Catch Flights, Not Feelings: The Humors of Traveling Solo

Solo travel is amazing and frightening all at the same time. It gives you a chance to reflect and think while taking in some sights and enjoying delicious food.

I’m an introvert, so going off on my own has never been a foreign concept for me. Even when I’m home, I often enjoy just sitting in silence to relax.

Traveling alone is like being on one long 1920s silent reel. You may share some conversations or meals with fellow travelers along the way, but overall, you’re living that solo life. It’s like a silent retreat except that you can speak whenever you feel the need.

I often find that when I travel alone I’m more in tune to those around me. There’s so much listening and observing to be done when you’re not talking.

That being said, traveling alone is still seen as daring and unexpected, especially for women.
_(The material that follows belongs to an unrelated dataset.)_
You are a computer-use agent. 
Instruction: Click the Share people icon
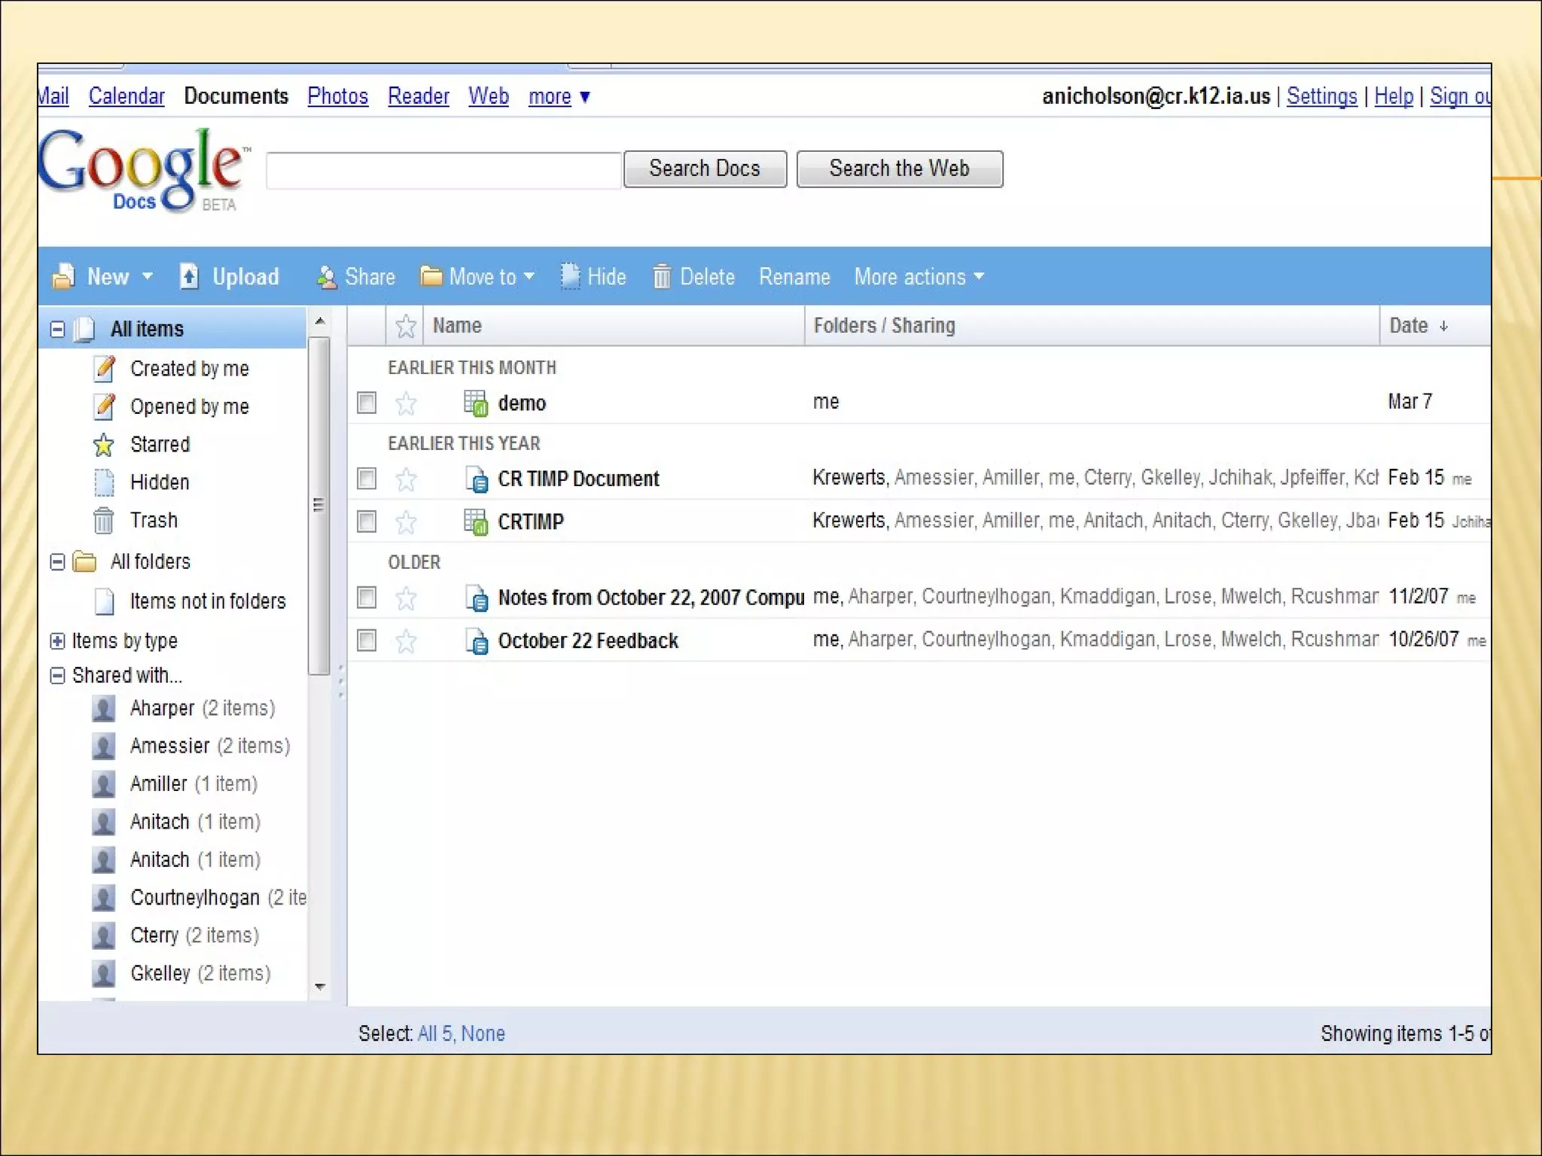(326, 277)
I can’t think of how many times I’ve heard “how are you doing that?” or “I’m surprised you went alone”!

If I were to wait for the time, money, and right person/people to align to take a trip, I would invariably take less trips. Since I love traveling, I refuse to let my lifestyle be dictated by when other people can take part in it.
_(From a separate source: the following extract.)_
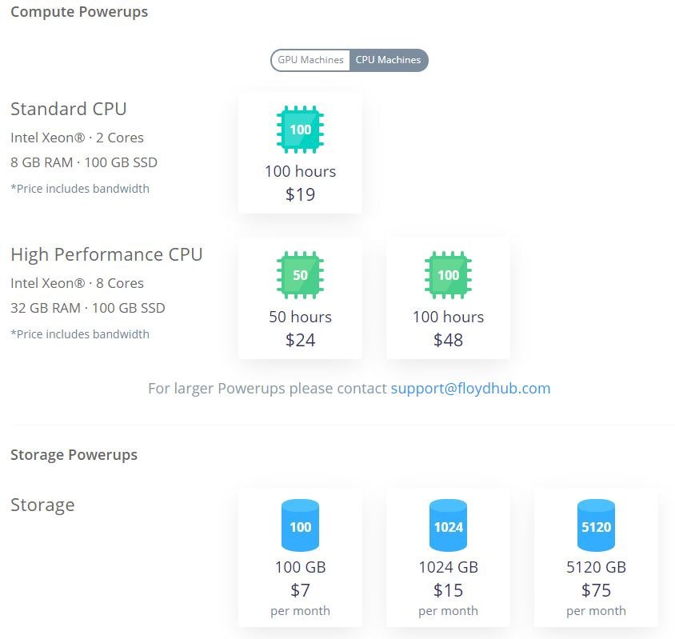Click the blue 1024 storage cylinder icon

[x=448, y=525]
Now that I’ve traveled alone to more than 5 countries, I’ve noticed that some things never seem to change.

For one, dining alone just seems so gauche. I don’t know why; it’s not like I’m really going to talk to anyone while I’m diving in to a great dish. I find that waiters either ignore me completely or continue to stop by the table in pity. There’s rarely a balance! In addition, hosts often ask “Are you alone?” multiple times. And then proceed to loudly clear the table of all other place settings! So much for discretion. In spite of all that, I think the most humorous experience I have in restaurants while dining alone is people usurping chairs or tables from where I’m seated or just sitting down without asking! Just because I’m alone doesn’t mean I want to eat with you! I normally take all this in stride, but that doesn’t mean I don’t laugh while it’s all happening.

I used to feel really awkward about eating in a restaurant alone-even in America! Then, I realized how great of an experience it can be, especially if the service is decent. I now take myself out to lunch weekly when I’m not traveling. I love taking time to savor the food.
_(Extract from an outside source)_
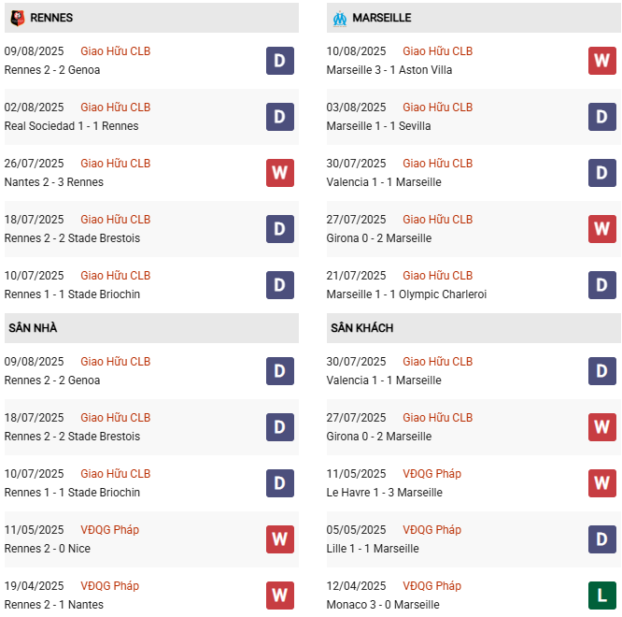The height and width of the screenshot is (617, 622).
Task: Open Giao Hữu CLB link for Real Sociedad match
Action: tap(115, 108)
The other slightly annoying experience I often have while alone is getting cut in line. I’m not sure how one lone traveler is equivalent to seeing a ghost. Yet, all the time, at monuments or airports or train stations, people decide it’s socially acceptable to step in front of me in line. Usually, I just step ahead of them again.

Thirdly, cat callers really think it’s their heyday when you’re by yourself! After spending several years in Philly and NYC, I don’t think anyone calling out to me in the street in broad daylight is novel. I follow the same rules away from home that I follow at home in NYC: only walking in well-populated areas AND in daylight/well-lit streets, walking away from overzealous commentators, knowing the local emergency number, and never appearing lost, even if I am. Thankfully, cell phones are so popular that no one really knows whether you’re reading a map or on the gram! I never take out paper maps on the street anymore; it’s a dead giveaway that you’re a tourist and don’t know where you’re going.

The more that I travel alone, the more I fall in love with it! I always experience some pre-trip jitters, but with the right amount of planning beforehand and a positive outlook, you’ll have the vacation of a lifetime!